After playing the recognizable first 12 notes, I paused and asked if anyone knows where that came from?

A little guy who I think was being totally sincere, piped up, "From your harmonica!"

Everyone laughed and all I could respond with was, "You're right!"


After one of my shows, a child about 5 came belly up to my magic stand, proudly holding an Amazing Jeffo business card. In a mischievous voice he announced, "I've got one of your cards!" I said, "That's great!" He continued, "Now I'll be able to remember who you are." He paused and said, "So, what's your name again?"


Once at an out-of-town venue, my wife who accompanied me was busy providing little magic tricks to children after the show. A boy about seven years old approached her table and picked up one of the available tricks called "Multiplying Rabbits," where in a mommy and daddy rabbit placed in someone's hand suddenly multiplies into a family of mom and dad rabbit, and four baby rabbits.

As she was helping other children she overheard the boy carefully reading to himself the package label, "1 + 1 = 4," or so it read.

My wife heard him reread the label "1 + 1 equals four?"

In a tone that was clearly questioning the very foundations of what he thought he had understood, he turned to my wife with a look of desperation and said, "One plus one doesn't equal 4? Does it? Does it?!!!"

My wife reassured him that one plus one does not equal four and that it was just a joke. He was overwhelmed with a look of relief.
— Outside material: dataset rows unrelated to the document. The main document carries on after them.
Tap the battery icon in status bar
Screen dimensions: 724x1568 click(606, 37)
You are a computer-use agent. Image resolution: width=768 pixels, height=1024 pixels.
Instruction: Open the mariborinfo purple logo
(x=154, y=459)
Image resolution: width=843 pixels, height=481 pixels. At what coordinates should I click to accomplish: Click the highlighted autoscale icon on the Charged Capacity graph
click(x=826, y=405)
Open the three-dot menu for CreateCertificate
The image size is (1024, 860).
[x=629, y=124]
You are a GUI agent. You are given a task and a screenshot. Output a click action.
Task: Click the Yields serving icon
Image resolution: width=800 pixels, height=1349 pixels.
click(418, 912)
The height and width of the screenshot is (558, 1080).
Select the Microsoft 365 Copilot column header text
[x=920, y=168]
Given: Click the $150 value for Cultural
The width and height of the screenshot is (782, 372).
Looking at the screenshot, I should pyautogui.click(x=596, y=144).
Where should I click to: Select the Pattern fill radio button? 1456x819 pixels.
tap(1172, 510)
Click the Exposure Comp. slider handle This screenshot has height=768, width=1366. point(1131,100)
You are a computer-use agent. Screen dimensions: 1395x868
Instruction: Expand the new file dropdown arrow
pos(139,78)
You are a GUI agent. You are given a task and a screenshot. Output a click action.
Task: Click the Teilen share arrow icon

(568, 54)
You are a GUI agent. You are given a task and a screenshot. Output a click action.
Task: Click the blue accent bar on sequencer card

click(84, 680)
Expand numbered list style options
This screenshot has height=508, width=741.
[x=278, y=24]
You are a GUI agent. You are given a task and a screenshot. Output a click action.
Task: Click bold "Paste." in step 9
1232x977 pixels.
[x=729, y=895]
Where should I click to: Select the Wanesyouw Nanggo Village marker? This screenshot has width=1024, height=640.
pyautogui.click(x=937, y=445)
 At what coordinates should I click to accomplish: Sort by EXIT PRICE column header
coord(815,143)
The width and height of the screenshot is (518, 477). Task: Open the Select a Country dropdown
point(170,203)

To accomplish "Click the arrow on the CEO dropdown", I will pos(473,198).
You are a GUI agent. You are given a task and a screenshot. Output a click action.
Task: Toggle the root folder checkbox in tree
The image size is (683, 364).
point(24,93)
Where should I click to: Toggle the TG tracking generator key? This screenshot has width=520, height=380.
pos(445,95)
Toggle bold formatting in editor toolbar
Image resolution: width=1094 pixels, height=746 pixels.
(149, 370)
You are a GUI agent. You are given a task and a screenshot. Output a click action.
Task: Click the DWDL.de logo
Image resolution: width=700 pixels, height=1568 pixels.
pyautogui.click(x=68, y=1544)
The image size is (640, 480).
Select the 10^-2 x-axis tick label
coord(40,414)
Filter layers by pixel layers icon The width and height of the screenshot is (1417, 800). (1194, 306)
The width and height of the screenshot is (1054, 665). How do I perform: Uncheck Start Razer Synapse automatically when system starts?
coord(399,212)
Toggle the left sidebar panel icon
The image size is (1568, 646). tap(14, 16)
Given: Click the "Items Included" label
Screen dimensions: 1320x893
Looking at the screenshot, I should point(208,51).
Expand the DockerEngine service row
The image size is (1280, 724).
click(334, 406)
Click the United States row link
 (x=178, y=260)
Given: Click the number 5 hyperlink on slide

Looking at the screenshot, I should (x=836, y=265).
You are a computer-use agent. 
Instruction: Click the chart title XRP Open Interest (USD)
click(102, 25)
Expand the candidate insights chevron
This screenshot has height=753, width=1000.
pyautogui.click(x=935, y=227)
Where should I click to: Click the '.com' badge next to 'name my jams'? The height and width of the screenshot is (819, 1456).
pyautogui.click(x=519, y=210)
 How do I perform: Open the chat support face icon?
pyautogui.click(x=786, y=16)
Following a show for the Cub Scouts, a 7 year old boy, who had achieved the scouting rank of Wolf, approached my magic stand and asked me "Can you tell me the secrets of your tricks?" I thought I'd have a little fun with him and answered, "The magic rules say you are not suppose to tell anyone your secrets except for your wife and your dog." The young cub scout wasn't going to be outwitted by a mere magician and responded, "Well..Tell me the secrets and then I can tell my dog!"


After every show I encourage questions from the children. I think pre schoolers have the most amusing, and out of left field type of comments, such as, one of them from a recent show asking, "Are you married to a dinosaur?"


When preschoolers eagerly raise their hand with a question for me, they typically, enjoy telling me all kinds of things about their life experiences, rather than actually asking a question. After hearing them ramble for a while, I gently explain to them, "A question is when you say, things like how, or why, or when, or who, or where." Feeling confident they understood, I asked if anyone had a question for me. A hand shot up. "Yes," the teacher acknowledged, "What's your question?" The pre schooler said proudly and simply, "Where." Laughing, the teacher asked, "Are there any other questions?" Taking the lead from the previous child, a different child asked also in a sincere tone, "Why."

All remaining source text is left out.